On November 23, the impeachment charade began in earnest. Requests for a public hearing were denied, and observers were barred. Full disclosure of the charges was refused, no witness list was provided, and cross-examinations were disallowed. Bandaranayake also faced verbal abuse from parliamentary hecklers. She and her legal team walked out on December 6, saying they would take no further part in the process. Bandaranayake was convicted by a parliamentary committee on three counts of misconduct, setting the stage for a vote on her removal by the full UPFA-dominated Parliament. The International Commission of Jurists condemned the entire process as a “relentless campaign” to weaken the judiciary.

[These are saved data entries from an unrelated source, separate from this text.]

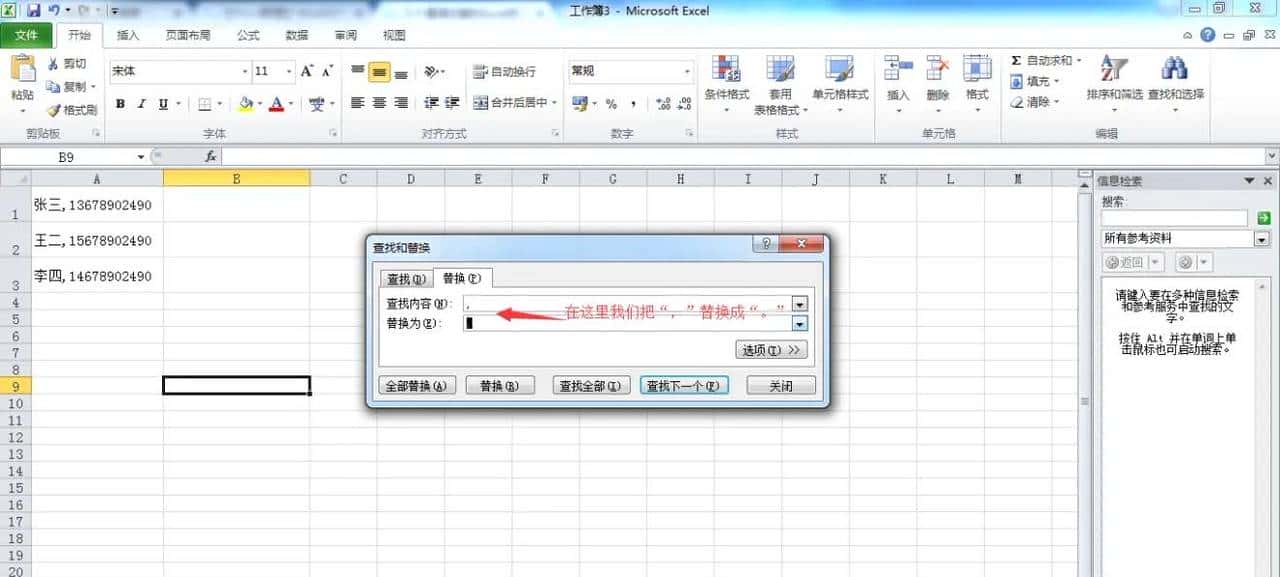Toggle Bold formatting button
Screen dimensions: 1280x577
[120, 104]
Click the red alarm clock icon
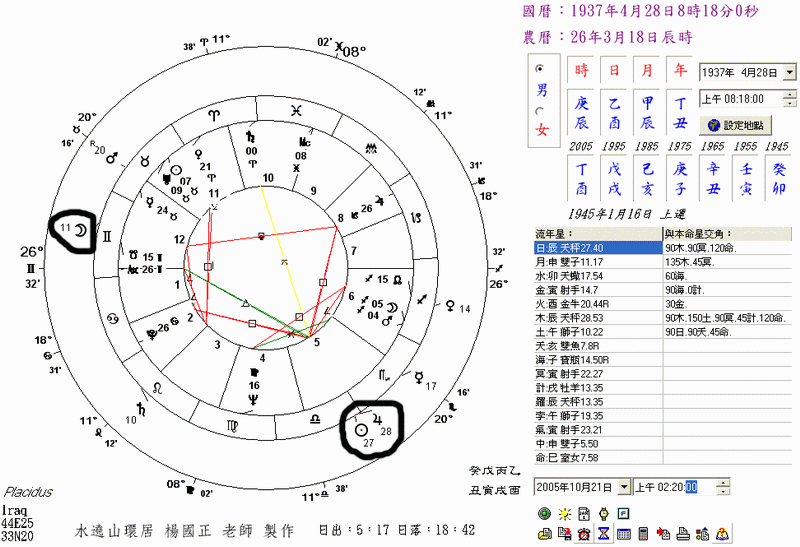The image size is (800, 547). click(x=583, y=534)
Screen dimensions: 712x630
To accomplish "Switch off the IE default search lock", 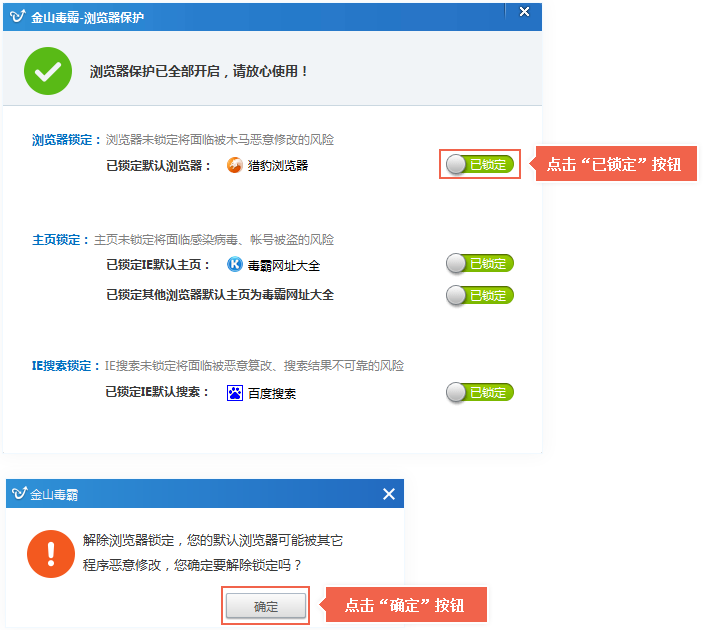I will click(480, 392).

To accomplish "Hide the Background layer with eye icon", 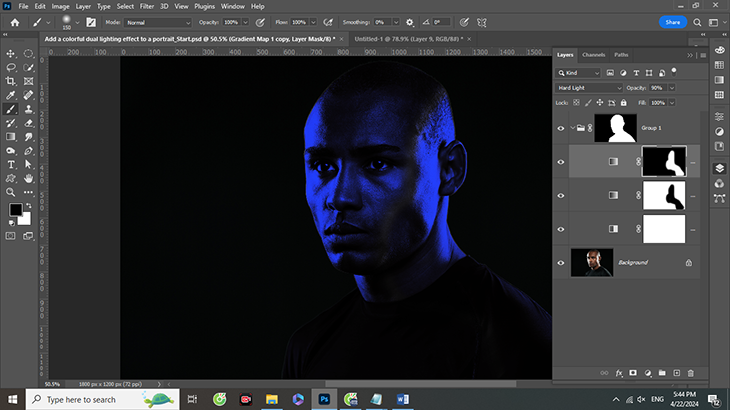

Tensions escalated on January 3 when the Supreme Court found the impeachment proceedings to be unconstitutional. The government’s rhetoric then shifted from rescuing the Supreme Court from the menace of Bandaranayake to a direct assault on the judiciary. UPFA lawmakers denounced judicial attempts to “usurp” power from the legislature. State-owned newspapers championed the authority of Parliament, alleged foreign influence on jurists, accused dissenters of harboring separatist sympathies, and stepped up the smear campaign against Bandaranayake herself. On January 11, Parliament passed the impeachment motion, 155 to 49. The chief justice received a presidential letter of termination within 24 hours. Her replacement, Mohan Peiris, is a former attorney general and close Rajapaksa ally.
Bandaranayake quietly stepped aside, fearing for her life and the safety of her family. Opposition leader Sarath Fonseka urged her to join him in the creation of a new political party, but she has not issued a public response. Meanwhile, legal professionals are challenging the legitimacy of Bandaranayake’s successor and have threatened to boycott legal proceedings, potentially freezing the entire court system. Civic, religious, and professional groups have roundly condemned the impeachment process. There is also evidence of a rift within the ruling coalition. A number of normally loyal lawmakers abstained during the impeachment, including the leaders of the Communist Party and the Liberal Party. Internationally, Canada plans to challenge Sri Lanka’s bid to host the Commonwealth Heads of Government Meeting in November.
The crisis could also have economic repercussions. Sri Lanka has experienced robust economic growth since the end of the civil war, aided by dramatic increases in foreign direct investment. Erosion of the rule of law and related political turmoil could easily change investors’ calculations. The Ceylon Chamber of Commerce, aware of the danger, has called for harmony between state organs. Aid from foreign governments may also be in jeopardy. The U.S. State Department has said that the impeachment raises concerns about the Rajapaksa administration’s commitment to democracy. Sri Lanka received $27 million in bilateral assistance from the United States in 2012.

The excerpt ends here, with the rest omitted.